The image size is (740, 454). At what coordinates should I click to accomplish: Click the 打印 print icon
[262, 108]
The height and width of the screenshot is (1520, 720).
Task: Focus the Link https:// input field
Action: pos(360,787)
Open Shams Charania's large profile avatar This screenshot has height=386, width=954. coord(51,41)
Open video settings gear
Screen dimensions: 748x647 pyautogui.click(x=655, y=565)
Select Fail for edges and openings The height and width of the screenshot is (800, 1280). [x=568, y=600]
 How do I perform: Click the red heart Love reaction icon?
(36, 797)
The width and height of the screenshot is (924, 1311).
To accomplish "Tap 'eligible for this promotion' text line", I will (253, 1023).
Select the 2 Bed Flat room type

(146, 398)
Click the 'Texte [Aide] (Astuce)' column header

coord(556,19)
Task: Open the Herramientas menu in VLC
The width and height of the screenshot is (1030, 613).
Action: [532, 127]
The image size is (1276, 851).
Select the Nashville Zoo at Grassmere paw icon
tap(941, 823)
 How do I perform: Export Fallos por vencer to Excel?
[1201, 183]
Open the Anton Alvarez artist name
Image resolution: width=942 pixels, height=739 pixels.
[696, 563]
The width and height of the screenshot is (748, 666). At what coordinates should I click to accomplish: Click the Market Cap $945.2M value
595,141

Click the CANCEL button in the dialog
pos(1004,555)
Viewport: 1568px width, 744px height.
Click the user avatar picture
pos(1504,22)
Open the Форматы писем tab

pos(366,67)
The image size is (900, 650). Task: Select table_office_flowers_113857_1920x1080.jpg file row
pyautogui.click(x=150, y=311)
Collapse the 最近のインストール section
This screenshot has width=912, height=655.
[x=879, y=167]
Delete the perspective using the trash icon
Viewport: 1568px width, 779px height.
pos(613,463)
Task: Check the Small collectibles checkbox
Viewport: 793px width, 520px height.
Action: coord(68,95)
------------------------------
Please type the entries above out again exactly.

The image size is (740, 454). At what coordinates should I click to accomplish: Click the 打印 print icon
[262, 108]
The height and width of the screenshot is (1520, 720).
Task: Focus the Link https:// input field
Action: pos(360,787)
Open Shams Charania's large profile avatar This screenshot has height=386, width=954. coord(51,41)
Open video settings gear
Screen dimensions: 748x647 pyautogui.click(x=655, y=565)
Select Fail for edges and openings The height and width of the screenshot is (800, 1280). [x=568, y=600]
 How do I perform: Click the red heart Love reaction icon?
(36, 797)
The width and height of the screenshot is (924, 1311).
To accomplish "Tap 'eligible for this promotion' text line", I will (253, 1023).
Select the 2 Bed Flat room type

(146, 398)
Click the 'Texte [Aide] (Astuce)' column header

coord(556,19)
Task: Open the Herramientas menu in VLC
The width and height of the screenshot is (1030, 613).
Action: [532, 127]
The image size is (1276, 851).
Select the Nashville Zoo at Grassmere paw icon
tap(941, 823)
 How do I perform: Export Fallos por vencer to Excel?
[1201, 183]
Open the Anton Alvarez artist name
Image resolution: width=942 pixels, height=739 pixels.
[696, 563]
The width and height of the screenshot is (748, 666). At what coordinates should I click to accomplish: Click the Market Cap $945.2M value
595,141

Click the CANCEL button in the dialog
pos(1004,555)
Viewport: 1568px width, 744px height.
Click the user avatar picture
pos(1504,22)
Open the Форматы писем tab

pos(366,67)
The image size is (900, 650). Task: Select table_office_flowers_113857_1920x1080.jpg file row
pyautogui.click(x=150, y=311)
Collapse the 最近のインストール section
This screenshot has width=912, height=655.
[x=879, y=167]
Delete the perspective using the trash icon
Viewport: 1568px width, 779px height.
pos(613,463)
Task: Check the Small collectibles checkbox
Viewport: 793px width, 520px height.
Action: coord(68,95)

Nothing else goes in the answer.